Efforts by law-enforcement unions to keep the New York Civil Liberties Union from publishing cops’ disciplinary records were dealt a setback July 28 when a Manhattan Federal Judge revised her earlier restraining order, in effect permitting the publication of a trove of complaints against 81,000 past and present NYPD officers.
But following the unions’ immediate appeal of U.S. District Judge Katherine Polk Failla’s ruling to the U.S. Court of Appeals for the Second Circuit, that court issued a stay, precluding the civil liberties organization from publishing its cache of records.
Shock and Outrage
The seesaw battle over the publication of the misconduct complaints, released to the NYCLU by the Civilian Complaint Review Board following a Freedom of Information Law request, will remain unsettled until the matter comes before a Second Circuit panel Aug. 18.
The NYCLU’s deputy legal director, Molly Biklen, said that delay amounted to judicial suppression.
“It is, patently, we think, unconstitutional, and a real outlier to restrain someone who has documents they got through completely lawful means, which are in the public interest, to stop us from publishing them,” she said during a July 30 interview. “Issues of police accountability on police misconduct are of central concern, and to stop the public from knowing about these issues is a disservice and we think improper.”
But the unions’ attorneys contend that the cache of complaints against the officers—likely including tens of thousands never substantiated—released to the NYCLU in a matter of days following the June 12 repeal of a state law, known as 50a, that shielded uniformed officers’ personnel records, were not sufficiently vetted to ensure that their release complied with the Freedom of Information Law’s assurances of privacy.
'Fighting Wholesale Dump'
“It’s not the idea of police transparency that we’re challenging. What we're challenging is the unilateral decision by all of these agencies, including the New York City Police Department and the CCRB, to just do a wholesale dump of officers’ personnel and disciplinary records online without any sort of review or meeting any of the requirements of the Freedom of Information Law,” said Jim Moschella, one of the attorneys representing the initial lawsuit’s plaintiffs, who include all five city police unions as well as the Correction Officers’ Benevolent Association, the Uniformed Firefighters Association and the Uniformed Fire Officers Association.
“We are obviously outraged, we’re shocked at the breadth and the scope of that disclosure,” Mr. Moschella said. “It’s impossible for them to have abided by or complied with the law in producing such a massive amount of data in such a short period of time. They knew an injunction was coming.”

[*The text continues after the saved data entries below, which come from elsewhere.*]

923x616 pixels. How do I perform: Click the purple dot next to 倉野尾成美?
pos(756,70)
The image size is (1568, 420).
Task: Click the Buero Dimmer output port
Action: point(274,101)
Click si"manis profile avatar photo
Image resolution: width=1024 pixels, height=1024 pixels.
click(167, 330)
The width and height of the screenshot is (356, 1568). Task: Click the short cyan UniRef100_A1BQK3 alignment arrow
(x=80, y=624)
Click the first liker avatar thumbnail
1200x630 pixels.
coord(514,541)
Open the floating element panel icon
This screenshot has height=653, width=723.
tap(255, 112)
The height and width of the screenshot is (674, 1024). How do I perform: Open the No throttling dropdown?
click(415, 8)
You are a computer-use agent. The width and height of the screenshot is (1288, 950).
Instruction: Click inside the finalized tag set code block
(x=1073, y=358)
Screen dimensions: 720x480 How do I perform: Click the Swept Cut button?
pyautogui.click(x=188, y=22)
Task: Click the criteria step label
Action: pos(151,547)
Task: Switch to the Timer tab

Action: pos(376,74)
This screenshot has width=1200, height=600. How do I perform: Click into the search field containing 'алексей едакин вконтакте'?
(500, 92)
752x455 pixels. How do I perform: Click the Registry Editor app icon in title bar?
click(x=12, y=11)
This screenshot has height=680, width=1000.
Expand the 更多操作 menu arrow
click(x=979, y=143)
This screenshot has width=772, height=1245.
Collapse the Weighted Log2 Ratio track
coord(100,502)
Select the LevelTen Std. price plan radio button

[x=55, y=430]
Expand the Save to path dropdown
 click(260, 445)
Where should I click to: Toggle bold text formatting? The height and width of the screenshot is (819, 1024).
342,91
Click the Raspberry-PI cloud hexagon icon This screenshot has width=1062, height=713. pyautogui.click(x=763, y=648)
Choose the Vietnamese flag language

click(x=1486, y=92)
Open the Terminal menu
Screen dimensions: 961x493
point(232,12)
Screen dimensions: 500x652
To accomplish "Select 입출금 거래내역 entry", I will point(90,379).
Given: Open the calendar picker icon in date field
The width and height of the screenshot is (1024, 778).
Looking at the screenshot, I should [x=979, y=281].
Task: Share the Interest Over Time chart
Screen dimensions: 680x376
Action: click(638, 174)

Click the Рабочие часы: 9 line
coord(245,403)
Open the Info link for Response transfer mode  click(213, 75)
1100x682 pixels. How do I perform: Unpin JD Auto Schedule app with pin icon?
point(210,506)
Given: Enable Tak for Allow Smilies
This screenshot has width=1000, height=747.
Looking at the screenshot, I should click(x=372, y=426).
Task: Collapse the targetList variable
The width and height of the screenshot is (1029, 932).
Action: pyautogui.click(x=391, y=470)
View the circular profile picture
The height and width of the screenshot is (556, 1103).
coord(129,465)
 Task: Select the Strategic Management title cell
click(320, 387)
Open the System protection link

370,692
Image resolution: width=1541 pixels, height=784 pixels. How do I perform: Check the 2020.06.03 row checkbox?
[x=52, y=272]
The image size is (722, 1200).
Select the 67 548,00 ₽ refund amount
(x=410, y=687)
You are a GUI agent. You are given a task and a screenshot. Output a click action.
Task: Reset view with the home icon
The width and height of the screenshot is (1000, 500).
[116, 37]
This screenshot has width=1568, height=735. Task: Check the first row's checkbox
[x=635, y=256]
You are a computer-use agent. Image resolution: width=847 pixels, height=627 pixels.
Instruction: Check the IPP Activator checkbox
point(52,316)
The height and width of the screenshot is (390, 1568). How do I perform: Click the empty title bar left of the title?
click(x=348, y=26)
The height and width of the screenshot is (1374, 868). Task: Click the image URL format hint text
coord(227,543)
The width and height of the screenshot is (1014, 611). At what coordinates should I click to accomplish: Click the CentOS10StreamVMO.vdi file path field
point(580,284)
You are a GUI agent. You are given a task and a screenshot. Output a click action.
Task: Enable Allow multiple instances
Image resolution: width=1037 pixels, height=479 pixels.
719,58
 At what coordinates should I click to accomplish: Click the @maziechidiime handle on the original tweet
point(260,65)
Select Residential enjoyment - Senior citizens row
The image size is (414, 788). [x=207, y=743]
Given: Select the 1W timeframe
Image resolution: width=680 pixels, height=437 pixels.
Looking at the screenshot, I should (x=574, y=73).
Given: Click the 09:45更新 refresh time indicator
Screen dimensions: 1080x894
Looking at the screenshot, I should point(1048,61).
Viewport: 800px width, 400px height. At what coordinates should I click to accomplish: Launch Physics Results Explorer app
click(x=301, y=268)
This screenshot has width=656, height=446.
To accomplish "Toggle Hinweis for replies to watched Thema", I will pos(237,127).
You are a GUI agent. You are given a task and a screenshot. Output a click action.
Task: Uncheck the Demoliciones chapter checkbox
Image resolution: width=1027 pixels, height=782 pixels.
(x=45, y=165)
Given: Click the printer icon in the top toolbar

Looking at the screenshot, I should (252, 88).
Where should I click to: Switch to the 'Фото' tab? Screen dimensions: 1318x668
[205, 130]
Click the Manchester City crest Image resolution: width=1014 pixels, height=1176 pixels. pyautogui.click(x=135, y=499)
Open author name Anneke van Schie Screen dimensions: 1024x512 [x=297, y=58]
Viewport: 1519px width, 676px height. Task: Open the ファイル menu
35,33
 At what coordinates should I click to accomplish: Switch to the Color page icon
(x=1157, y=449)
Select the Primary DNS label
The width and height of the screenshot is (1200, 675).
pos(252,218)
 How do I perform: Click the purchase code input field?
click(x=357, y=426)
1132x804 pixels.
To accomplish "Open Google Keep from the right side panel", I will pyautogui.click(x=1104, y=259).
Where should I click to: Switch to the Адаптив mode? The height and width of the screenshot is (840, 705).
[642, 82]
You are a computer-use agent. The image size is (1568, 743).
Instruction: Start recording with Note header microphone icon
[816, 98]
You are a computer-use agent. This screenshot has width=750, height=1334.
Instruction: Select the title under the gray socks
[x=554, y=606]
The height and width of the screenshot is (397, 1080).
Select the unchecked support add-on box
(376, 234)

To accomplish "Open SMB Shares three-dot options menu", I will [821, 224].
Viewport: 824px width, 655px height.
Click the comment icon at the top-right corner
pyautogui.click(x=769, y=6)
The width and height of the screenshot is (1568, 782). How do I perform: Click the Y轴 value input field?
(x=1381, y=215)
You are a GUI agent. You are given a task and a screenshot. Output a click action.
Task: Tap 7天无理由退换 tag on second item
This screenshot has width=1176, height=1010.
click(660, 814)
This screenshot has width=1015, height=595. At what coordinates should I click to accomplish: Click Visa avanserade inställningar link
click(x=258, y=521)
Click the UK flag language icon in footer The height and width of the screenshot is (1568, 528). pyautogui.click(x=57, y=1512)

The unions’ suit, initially filed in State Supreme Court on July 15, names several agencies and their principals as defendants, including the city, the NYPD, the CCRB, the Fire Department, the Department of Correction and others.
The CCRB did not respond to an inquiry regarding that allegation.
Ms. Biklen, the NYCLU attorney, said the publication of the complaints, including those determined to have been unfounded or unsubstantiated, as well as those against officers who were exonerated of charges, were a matter of public interest, “far beyond any individual officer,” especially so given the opaque nature of the NYPD’s and the CCRB’s disciplinary process.
'Immense Public Interest'
“The big issues are really about how the police department and how the CCRB are able to investigate these [complaints], are able to determine whether discipline is warranted or not, and how they are substantiated,” she said. “How this process works is of immense public interest. And even where there are both unsubstantiated and substantiated complaints gives the public tremendous insight into, is this effective oversight over a public agency?”
Mr. Moschella disputed the value of disseminating the names of officers who were not found guilty of misconduct.
“What's the probative value of those records? There is none,” he said. “This is just vindictiveness, it's for harassment, it’s to embarrass these officers…This isn’t about transparency.”
He said the plaintiffs would continue to fight the public release of the NYCLU’s database.
Judge Failla’s earlier order, issued July 22, had barred the NYCLU from publishing cop-complaint documents it had received from the CCRB. That order followed the unions’ contention that the NYCLU had collaborated with city officials to release the records ahead of a court order that would have prevented their release.
The NYCLU, though, said it had not received any records since the unions’ initial suit. In a July 28 letter to the Judge, NYCLU attorneys, citing the court case that eventually led to the publication of the Pentagon Papers in 1971, further argued that since the news organization ProPublica had already posted similar records online, although far fewer of them, the restraining order violated the First Amendment.
“That others have the information the NYCLU is enjoined from publishing further supports the NYCLU’s request that the order against it be lifted,” the letter said. “Not only is the restraining order unconstitutional, it will do little or nothing to keep the CCRB information at issue here from the public.”
ProPublica had also requested the records from the CCRB, the independent agency that investigates and prosecutes cases of alleged police misconduct, soon after the June 12 repeal of Section 50-a that shielded uniformed officers’ personnel records from public scrutiny. Its database lists active-duty officers who’ve had at least one allegation against them substantiated by the CCRB—roughly 4,000 cops.